Huey stammered, “Girls, what have you done to yourselves!”
“You’re ‘avin’ a laff! It was ‘im ‘n all!” shouted Sarah. “I fort ‘e lahved me! You may fink I’m just aht forra good time but I ‘ave feelin’s too!”
“Baby I’m just not the loving kind.” shrugged Christian, “Besides, all this shagging birds was just a front. I was hiding from who I really was, and as homosexuality has just been legalised, fancy a drink later Huey?”
Huey blushed and said, “I taut ya’d never ask!”
“Okay, Huey hon, catch up with you later, farewell ladies!”
And Christian was gone! I thought things couldn’t get any worse. I was wrong. Huey turned back to us,
“Girls, I cannot believe this! You are finished! We can’t have unmarried mothers clogging up the pop charts! I’m done with you, I’m sending you to The Home For Naughty Ladies Who Get Themselves Pregnant Out Of Wedlock!

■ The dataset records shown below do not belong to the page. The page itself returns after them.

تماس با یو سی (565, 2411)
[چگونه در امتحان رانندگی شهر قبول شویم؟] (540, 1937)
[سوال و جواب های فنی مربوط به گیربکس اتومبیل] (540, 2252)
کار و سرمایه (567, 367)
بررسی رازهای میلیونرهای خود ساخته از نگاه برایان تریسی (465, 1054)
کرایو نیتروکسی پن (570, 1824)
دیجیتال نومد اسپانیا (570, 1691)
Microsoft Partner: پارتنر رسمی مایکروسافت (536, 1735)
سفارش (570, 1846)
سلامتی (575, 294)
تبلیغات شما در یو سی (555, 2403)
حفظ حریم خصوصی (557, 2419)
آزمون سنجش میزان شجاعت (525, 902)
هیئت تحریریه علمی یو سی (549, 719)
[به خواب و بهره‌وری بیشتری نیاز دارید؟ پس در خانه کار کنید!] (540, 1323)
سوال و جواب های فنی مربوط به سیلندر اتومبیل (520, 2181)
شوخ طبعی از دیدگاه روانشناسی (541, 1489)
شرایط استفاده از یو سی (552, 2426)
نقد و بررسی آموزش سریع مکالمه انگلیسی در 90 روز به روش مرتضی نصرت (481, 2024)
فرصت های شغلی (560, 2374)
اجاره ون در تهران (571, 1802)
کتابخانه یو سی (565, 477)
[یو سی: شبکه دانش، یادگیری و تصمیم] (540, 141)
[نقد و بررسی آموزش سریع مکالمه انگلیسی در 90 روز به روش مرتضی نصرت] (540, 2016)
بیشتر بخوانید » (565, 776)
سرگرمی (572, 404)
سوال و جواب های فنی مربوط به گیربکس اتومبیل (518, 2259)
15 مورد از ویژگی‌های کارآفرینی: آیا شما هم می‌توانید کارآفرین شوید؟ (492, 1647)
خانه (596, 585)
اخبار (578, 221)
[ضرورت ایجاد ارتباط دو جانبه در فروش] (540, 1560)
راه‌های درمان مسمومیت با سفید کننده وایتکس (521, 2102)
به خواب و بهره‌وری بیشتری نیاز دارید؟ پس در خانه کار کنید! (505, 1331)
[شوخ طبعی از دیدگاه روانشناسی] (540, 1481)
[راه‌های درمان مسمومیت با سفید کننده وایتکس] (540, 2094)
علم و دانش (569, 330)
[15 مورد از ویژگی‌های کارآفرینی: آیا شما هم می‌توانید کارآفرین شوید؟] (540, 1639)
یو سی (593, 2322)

You will be written out of the popular music history books!”
We protested of course, threatened legal action but then Huey pulled out our contract signed back in 1963, in the small print it indeed did say that any naughtiness of a high order would be acted upon and our recording careers would be over. We’d divided and The Curse had come back to bite us on the bum! Bugger!

So here we are in The Home For Naughty Ladies Who Get Themselves Pregnant Out Of Wedlock, the newspapers have been told we have suddenly split up, all our records have been withdrawn from the shops and we’ve been banned from the radio! So much for Sixties free love! Not if you’re a girl! I’m writing this by the window on a cold, grey afternoon. Cheryl has just spoken to me, she said Nicola had had another turn.
“She said that one day there would be ‘girl powah’” said Cheryl, “and female singahs will have more freedom and respect, and even have little babies if they want without even getting married!”
Sounds good, shame Girls A Go-Go were before their time. For us it’s going to be a long cold winter.